> **Goal**
Please list each line of the data below that contains the string "height".

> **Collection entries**
________

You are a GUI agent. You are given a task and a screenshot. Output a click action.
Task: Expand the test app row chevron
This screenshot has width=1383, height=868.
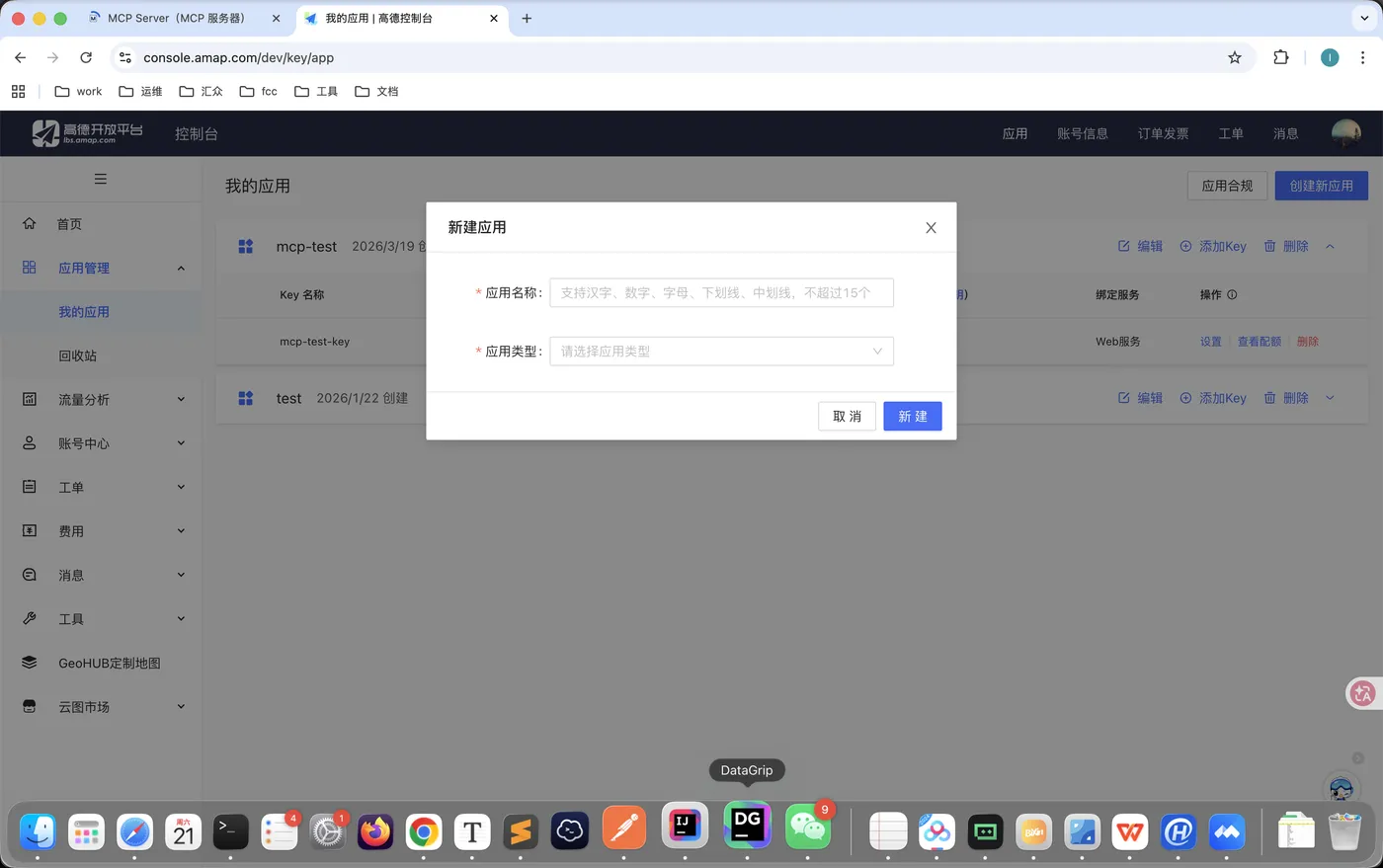(1330, 398)
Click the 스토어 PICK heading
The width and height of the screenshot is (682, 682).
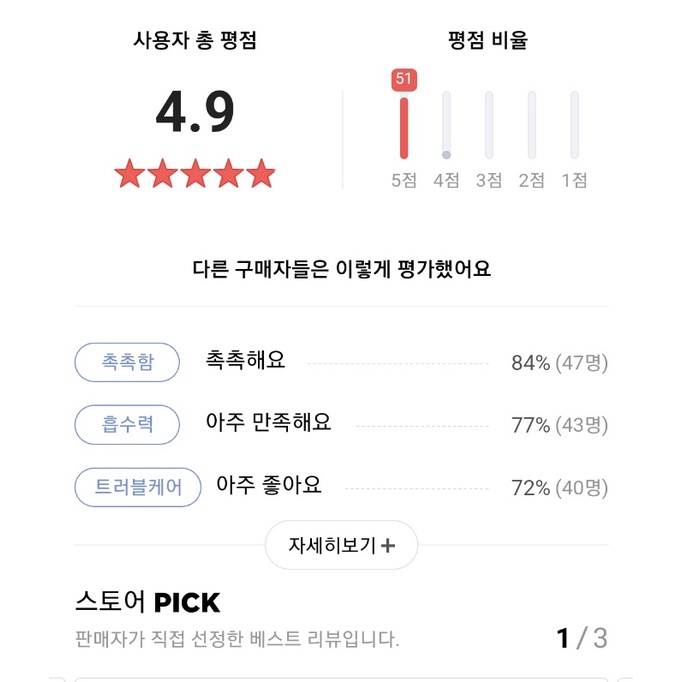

________

> **The reply**
This screenshot has width=1383, height=868.
The width and height of the screenshot is (682, 682).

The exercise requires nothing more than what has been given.